Equity markets are subdued on the back of the mediocre US non-farm payrolls report. 

Last month 145,000 jobs were added in the US, while the consensus estimate was 166,000. The November report was revised lower to 256,000 from 266,000. A negative revision isn’t ideal, but the initial reading was a massive number. When you average out the December and November reports, it equates over to just over 200,000 – which is respectable. The jobless rate held steady at 3.5%, meeting forecasts. The level is a joint 50-year low. Average earnings on a yearly basis came in at 2.9%, but traders were expecting it to stay at 3.1%. Overall, the update was so-so, and it was a little disappointing that wages cooled. Given the Stoxx 600 hit a record-high yesterday on the back of the faded Iranian fears, so today’s session seems a bit dull.

Ryanair shares hit a level last seen in the summer of 2018 thanks to an upgrade to the full-year profit outlook. The low-fares airline now foresees annual profit to between €950 million and €1.05 billion, and keep in mind the old guidance was €800-€900 million.

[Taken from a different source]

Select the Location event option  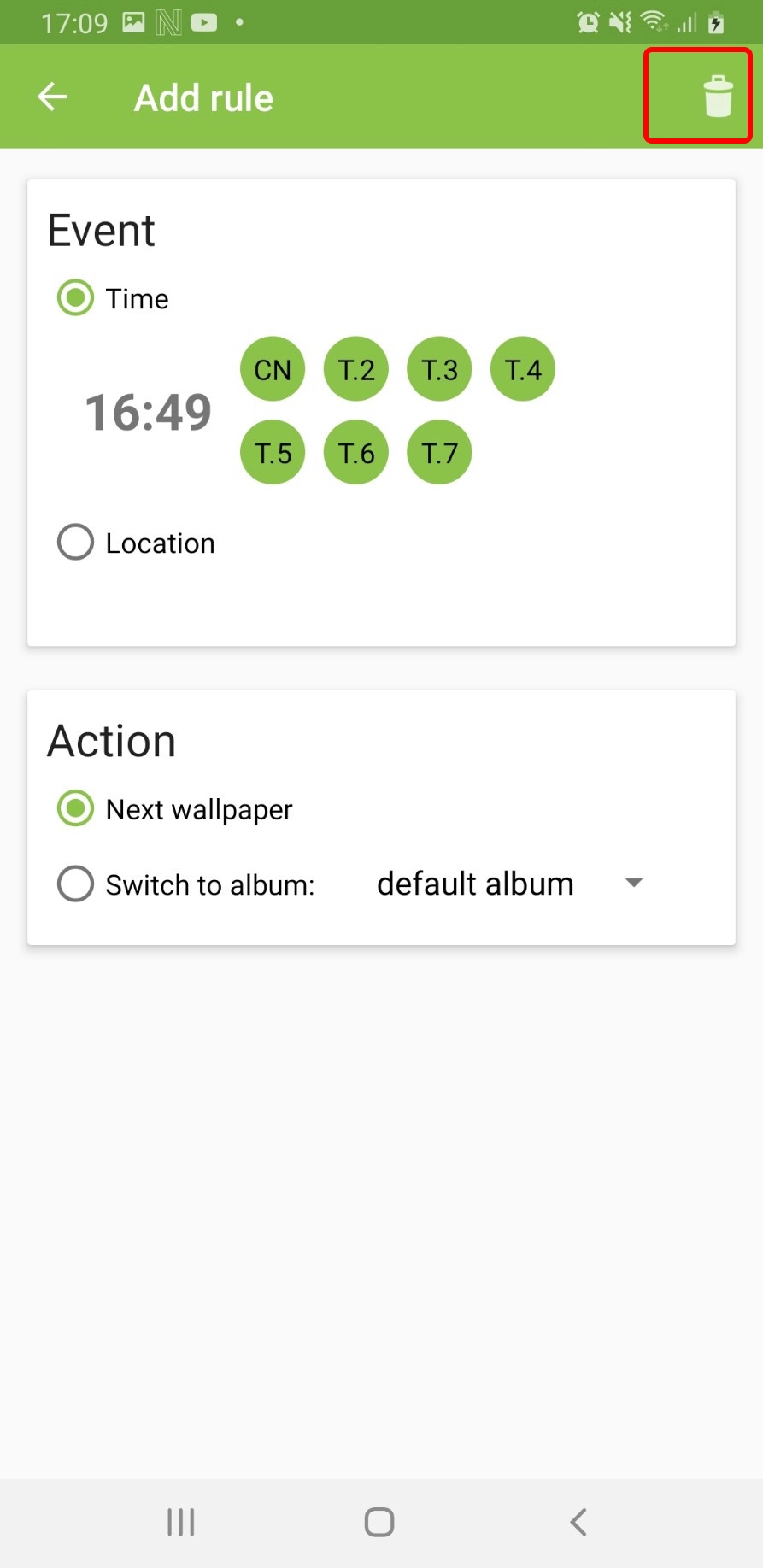75,543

As far as forward bookings are concerned, things are positive too as bookings for the January to April period are 1% ahead of last year’s figure. Ryanair are great at the airfares price war, and now they are getting better at deriving revenue from additional services.

Superdry shares underwent major volatility today. The stock tumbled on the open, and it was showing losses that exceeded 20%, while now it is only down roughly 5%. The company cautioned that full-year profit might fall to between £0 and £10 million. The very mention of possibly making no earnings shocked traders, but when the dust settled, the sentiment picked up. Group revenue fell by 15.8% in the 10 weeks until early January, but Black Friday was a success and the wholesale business performed well.

US

The jobs report was nothing to get excited about and that has been reflected in the movement in the equity markets. The employment update was neither great nor terrible, it was somewhere in between. There were some positive aspects and pockets of disappointment. As far the US economy is concerned, it is not a game changer.  The readings shouldn’t make any of the Fed members who voted for rates cuts in 2019 regret their decisions, but at the same time, the update didn’t have much for the hawks.  

The slightly optimistic mood on Wall Street has to be put in the context of the high volatility witnessed recently. We are a couple of days on the de-escalation of US-Iran tensions and as far as traders are concerned, the situation is under wraps. On a political note, the issue is still difficult, but while the prospect of a war seems very low, dealers are likely to remain upbeat. Traders will be looking forward to the signing of the first phase of the US-China trade next week.

FX

USD/CAD is in the red due to the so-so US jobs report and the decent Canadian employment update. The Canadian unemployment rate dipped to 5.6% from 5.9%. The employment change showed that 35,200 jobs were created last month, and keep in mind that dealers were expecting 25,000. It was a big improvement on the 71,200 drop posted November. It is worth noting the earnings component slipped to 3.84% from 4.36%.

In has been a quiet day in terms of economic indicators from Europe, hence why GBP/USD and EUR/USD are largely unchanged on the session. The mixed US jobs report has left traders unenthused.           

Commodities

Gold has pulled back some of the losses that were incurred in the past 48 hours. The metal saw huge volatility this week on account to the heightened tension surrounding Iran, and then the subsequent fading of fears. The fact the greenback hasn’t pushed higher today is helping the asset somewhat. If gold can hold above the $1,555 region, the metal could retest the $1,580 mark.

Brent crude plus WTI are in the red as the drop in tensions surrounding Iran has prompted dealers to dump oil. The possibility of a military conflict between the US and Iran seems small, so the war concerns have largely disappeared, hence why oil is lower. It has been a hectic week for oil, but if it breaks below the lows of the week, it could be in for further losses.